_Testo da leggere_:

§

Dal 1993 in poi nel nostro Paese si è cambiato più volte il sistema elettorale, perché i Partiti al Governo del Paese hanno ricercato la stabilità della maggioranza parlamentare e si sono ritrovati, successivamente alle elezioni provocate, in minoranza, sancendo una alternanza, democraticamente legittima, che non ha assicurato al Paese la possibilità di realizzare un programma di governo poliennale, secondo il progetto dei Partiti al potere.
Evidentemente l’elettorato non si è riconosciuto in nessun sistema e ogni volta ha bocciato i Partiti che hanno realizzato il cambiamento, considerandolo non rappresentativo degli orientamenti popolari.
La teoria della rappresentanza prevede che ogni cittadini ha il diritto di individuare un proprio rappresentante nelle Istituzioni, nel quale riconoscersi nell’idea di programma istituzionale e di governo proposto, e tutte le idee dei cittadini devono trovare spazio rappresentativo istituzionale.
Il primo criterio di rappresentanza nel mondo classico è stato quello dell’anzianità ( ad Atene vi era l’”assemblea dei cinquecento”, a Roma Romolo creò il “senato” con gli anziani, ma successivamente, nel 500 a.C. circa, l’ammutinamento della plebe, sedato da Menenio Agrippa con il suo apologo, diede origine alla elezione dei “Tribuni della plebe”, dotati di sacrosanctitas – inviolabilità, oggigiorno immunità – prima forma di elezione in rappresentanza di una parte definita della società. Omettendo tutta la parte relativa alle rappresentanze comunali, delle arti e dei mestieri del medioevo, nonché alla elezione del Papa e del sistema elettorale della Gran Bretagna, bisogna arrivare alla Rivoluzione americana e a quella francese per affrontare il problema della rappresentanza.
Nel 1774 le tredici Colonie elessero i propri rappresentanti al Primo Congresso Continentale di Filadelfia per decretare la secessione dalla Gran Bretagna e nel 1789 il “Terzo Stato”contestò il Primo gli Aristocratici e il Secondo il Clero negli Stati Generali, poi divenuti Assemblea Nazionale e diede origine alla Rivoluzione Francese.
Successivamente si affermarono diffusamente i sistemi elettorali “per censo” e “sessisti”, riformati molte volte fino ad arrivare al sistema a “suffragio universale”.
Particolare rilevanza è da attribuire al sistema indiano, che garantisce la rappresentanza delle quattro caste e dei “dalit”, facendo di quel Paese la più grande democrazia del mondo.
È nella Istituzione che si verifica la validità delle idee e dei programmi istituzionali e di governo, nella misura in cui si riescaa registrare la presenza maggioritaria di una impostazione ( che può essere anche composita e inclusiva di posizioni compatibili)sulle altre, le quali devono avere legittimamente lo spazio adeguato e proporzionato al consenso popolare.

§

(Voci di dati)
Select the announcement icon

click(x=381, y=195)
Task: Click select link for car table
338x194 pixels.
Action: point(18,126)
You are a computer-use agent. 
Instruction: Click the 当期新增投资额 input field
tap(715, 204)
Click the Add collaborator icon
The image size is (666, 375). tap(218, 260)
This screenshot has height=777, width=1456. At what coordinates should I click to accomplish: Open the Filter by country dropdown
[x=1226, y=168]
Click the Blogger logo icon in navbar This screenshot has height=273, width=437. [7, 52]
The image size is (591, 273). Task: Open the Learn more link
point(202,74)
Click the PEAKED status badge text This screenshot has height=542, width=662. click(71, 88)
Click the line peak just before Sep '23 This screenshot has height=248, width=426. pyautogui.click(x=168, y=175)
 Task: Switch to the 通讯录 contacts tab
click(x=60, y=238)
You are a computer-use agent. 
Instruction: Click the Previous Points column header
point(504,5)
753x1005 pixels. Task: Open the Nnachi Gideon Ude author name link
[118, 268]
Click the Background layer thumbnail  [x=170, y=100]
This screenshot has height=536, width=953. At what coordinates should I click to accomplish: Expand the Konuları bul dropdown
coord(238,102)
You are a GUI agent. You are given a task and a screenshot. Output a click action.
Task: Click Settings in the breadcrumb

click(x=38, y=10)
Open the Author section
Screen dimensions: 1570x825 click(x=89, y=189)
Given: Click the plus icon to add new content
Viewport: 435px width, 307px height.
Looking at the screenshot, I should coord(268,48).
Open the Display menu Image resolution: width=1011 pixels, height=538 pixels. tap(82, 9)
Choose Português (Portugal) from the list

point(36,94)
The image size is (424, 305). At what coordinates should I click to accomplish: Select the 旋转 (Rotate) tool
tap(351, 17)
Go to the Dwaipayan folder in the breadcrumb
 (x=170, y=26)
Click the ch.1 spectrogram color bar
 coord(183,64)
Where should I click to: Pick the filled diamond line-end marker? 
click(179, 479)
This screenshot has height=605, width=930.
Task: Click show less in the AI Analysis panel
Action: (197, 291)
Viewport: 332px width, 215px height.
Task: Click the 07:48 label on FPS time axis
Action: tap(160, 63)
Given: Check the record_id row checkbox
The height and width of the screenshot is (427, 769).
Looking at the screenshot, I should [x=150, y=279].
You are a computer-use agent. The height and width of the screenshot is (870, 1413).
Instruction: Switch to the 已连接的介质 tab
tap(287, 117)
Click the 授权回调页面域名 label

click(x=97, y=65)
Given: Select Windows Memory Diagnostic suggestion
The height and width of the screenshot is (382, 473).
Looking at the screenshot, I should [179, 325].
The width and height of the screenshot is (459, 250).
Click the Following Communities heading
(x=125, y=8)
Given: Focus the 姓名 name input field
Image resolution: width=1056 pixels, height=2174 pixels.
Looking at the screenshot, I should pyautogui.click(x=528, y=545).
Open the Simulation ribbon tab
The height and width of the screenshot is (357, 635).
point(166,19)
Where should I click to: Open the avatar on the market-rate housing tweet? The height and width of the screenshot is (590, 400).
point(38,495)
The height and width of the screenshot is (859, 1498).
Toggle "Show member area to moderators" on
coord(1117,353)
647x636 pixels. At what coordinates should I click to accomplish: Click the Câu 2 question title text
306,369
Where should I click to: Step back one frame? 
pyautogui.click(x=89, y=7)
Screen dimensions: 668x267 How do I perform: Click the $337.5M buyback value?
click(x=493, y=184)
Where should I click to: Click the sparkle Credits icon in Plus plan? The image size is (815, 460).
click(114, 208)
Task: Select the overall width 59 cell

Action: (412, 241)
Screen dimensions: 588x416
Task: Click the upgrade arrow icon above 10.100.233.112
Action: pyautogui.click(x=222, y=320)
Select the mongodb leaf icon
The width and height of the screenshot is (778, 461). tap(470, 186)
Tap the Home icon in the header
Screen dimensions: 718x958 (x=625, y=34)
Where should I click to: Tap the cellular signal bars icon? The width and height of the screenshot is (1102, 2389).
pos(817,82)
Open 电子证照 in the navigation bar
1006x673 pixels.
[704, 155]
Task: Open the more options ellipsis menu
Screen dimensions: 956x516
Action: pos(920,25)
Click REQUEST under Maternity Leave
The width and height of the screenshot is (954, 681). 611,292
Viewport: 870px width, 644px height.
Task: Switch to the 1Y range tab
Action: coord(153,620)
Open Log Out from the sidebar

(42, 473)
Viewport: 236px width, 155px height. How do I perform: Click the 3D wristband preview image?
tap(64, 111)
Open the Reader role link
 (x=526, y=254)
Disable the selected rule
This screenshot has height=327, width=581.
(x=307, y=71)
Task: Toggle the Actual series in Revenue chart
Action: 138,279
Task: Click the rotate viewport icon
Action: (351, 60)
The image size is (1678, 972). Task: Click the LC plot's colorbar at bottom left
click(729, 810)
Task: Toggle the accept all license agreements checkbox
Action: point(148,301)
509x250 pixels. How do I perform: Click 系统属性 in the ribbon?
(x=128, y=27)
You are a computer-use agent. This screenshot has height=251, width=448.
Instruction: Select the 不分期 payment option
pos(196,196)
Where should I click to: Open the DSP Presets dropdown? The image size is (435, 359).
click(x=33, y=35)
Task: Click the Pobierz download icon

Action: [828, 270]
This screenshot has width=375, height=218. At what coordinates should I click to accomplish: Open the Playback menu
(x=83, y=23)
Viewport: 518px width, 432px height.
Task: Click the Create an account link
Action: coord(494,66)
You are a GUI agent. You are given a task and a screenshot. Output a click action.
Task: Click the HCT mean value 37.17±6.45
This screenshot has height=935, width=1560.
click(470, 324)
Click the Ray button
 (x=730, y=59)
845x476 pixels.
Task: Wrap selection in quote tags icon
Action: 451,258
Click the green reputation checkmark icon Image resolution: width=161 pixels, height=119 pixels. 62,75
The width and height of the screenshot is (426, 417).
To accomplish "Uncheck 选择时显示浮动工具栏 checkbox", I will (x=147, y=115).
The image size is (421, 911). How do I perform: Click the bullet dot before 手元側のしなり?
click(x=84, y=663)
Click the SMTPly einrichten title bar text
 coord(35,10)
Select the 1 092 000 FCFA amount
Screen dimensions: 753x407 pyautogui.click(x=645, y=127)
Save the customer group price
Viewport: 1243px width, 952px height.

§

_Istruzioni di lavoro_:
a) Nel testo sulla rappresentanza elettorale, in che anno le tredici Colonie elessero i propri rappresentanti al Primo Congresso Continentale di Filadelfia?
b) Per favore, scrivi il seguito del testo sulla rappresentanza elettorale, partendo dopo la sua ultima frase.
L'elenco non ha alcun legame con il testo sulla rappresentanza elettorale.

_Risposte alle consegne_:
a) Nel 1774.

b)
Nella formazione del pensiero politico di una nazione trova ampia rilevanza l’ insieme delle culture, che si stratificano nel popolo e quindi nell’elettorato e pertanto possono esserci orientamenti culturali compatibili, incompatibili o parzialmente compatibili, che determineranno la formazione di aggregazioni maggioritarie o meno nelle istituzioni.
Le rappresentazioni delle tendenze culturali, nella misura in cui vengano conculcate per costruire processi maggioritari artificiosi, determinano la caduta di fiducia dell’elettorato nelle istituzioni, creando il fenomeno dell’astensione dal voto in maniera proporzionale alla “infedeltà” rappresentativa creata.
Pertanto la individuazione di un sistema elettorale proporzionale o maggioritario, con preferenze o a lista rigida, con collegi uninominali first past the post oppure con ballottaggio o con sistema alternativo, non è argomento esclusivo di tecnica elettoralistica, ma dovrà tenere in considerazione la capacità del sistema prescelto di essere in grado di rappresentare gli orientamenti culturali esistenti nel Paese, quindi dovrà essere affrontato con un’alta capacità di analisi di sociologia politica, per assicurare la rappresentazione fedele delle tendenze culturali e politiche dell’elettorato.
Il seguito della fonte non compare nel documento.